#### Input data
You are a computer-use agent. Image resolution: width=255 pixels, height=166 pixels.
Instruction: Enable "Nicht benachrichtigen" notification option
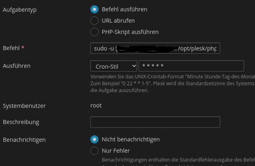[94, 139]
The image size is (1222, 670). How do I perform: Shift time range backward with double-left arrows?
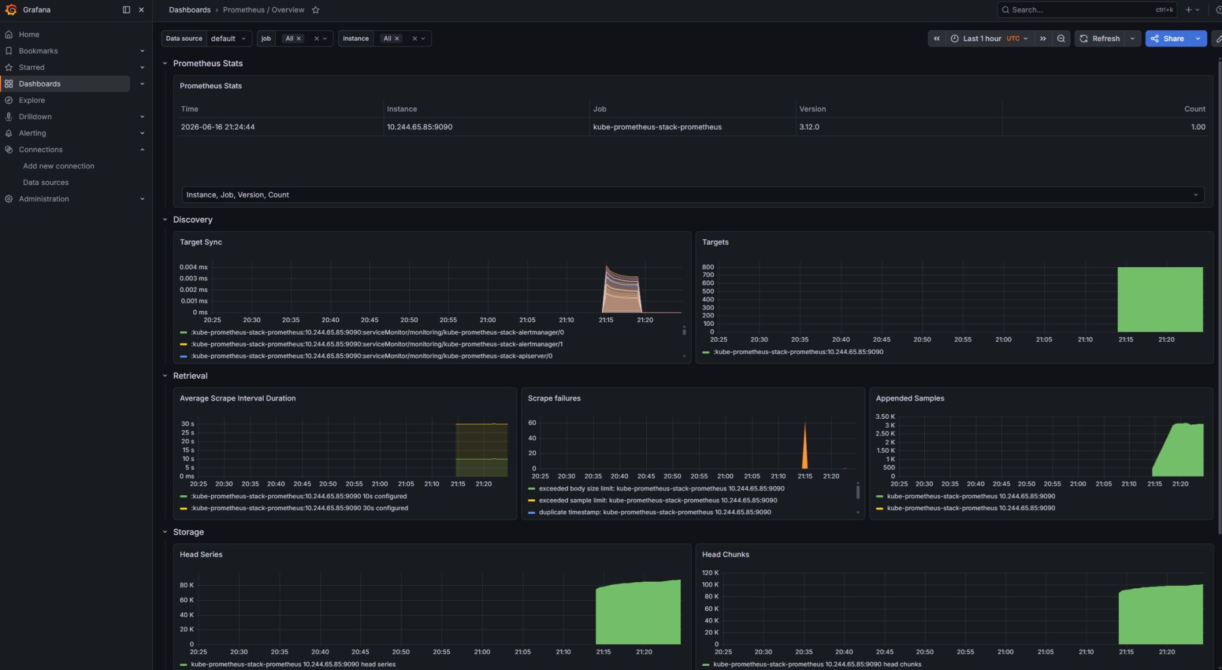point(937,38)
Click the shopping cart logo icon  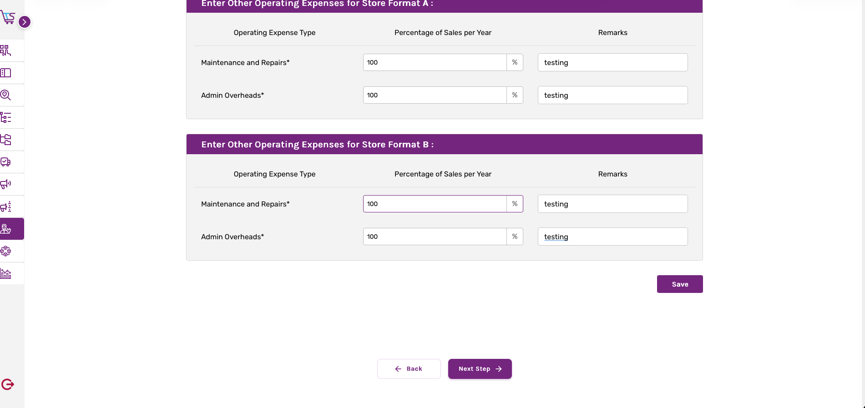tap(8, 18)
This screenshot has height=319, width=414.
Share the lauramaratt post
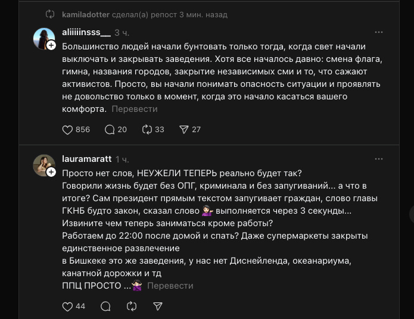(x=158, y=306)
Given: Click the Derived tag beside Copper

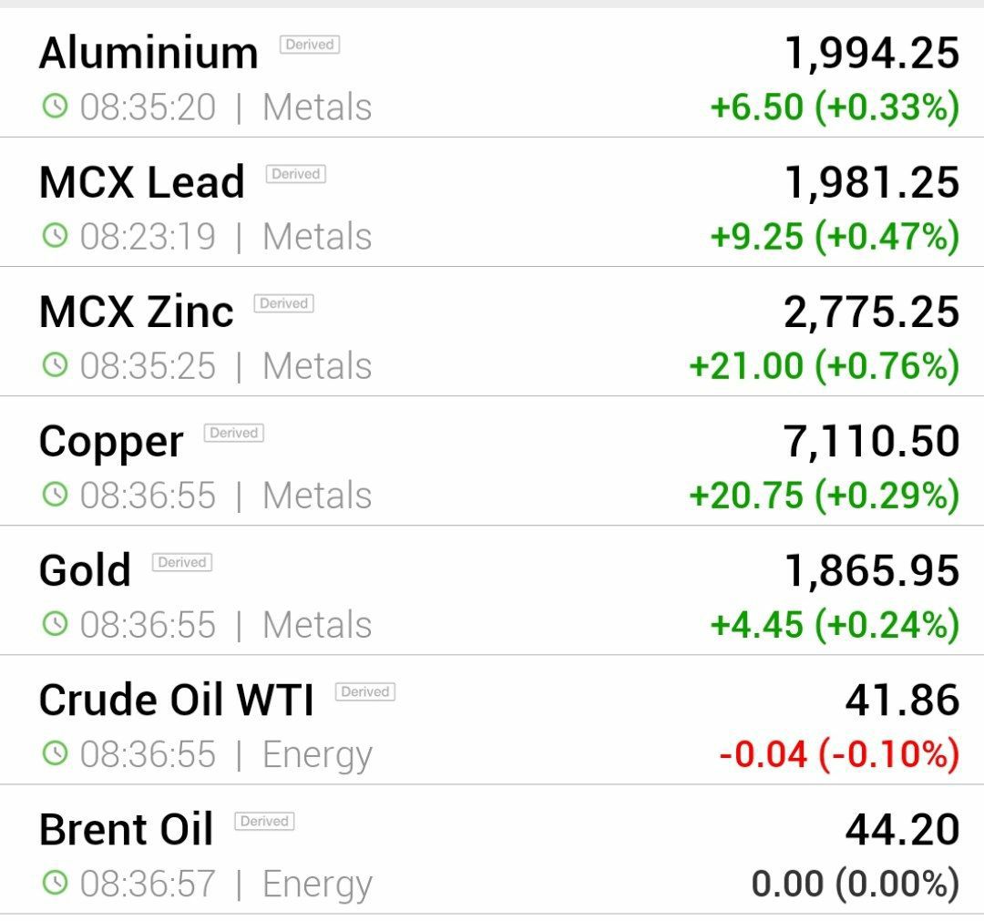Looking at the screenshot, I should coord(233,433).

#### Work item
A single figure, the number of lines above with the word "width", is the whole answer.

#### Response to this exercise
2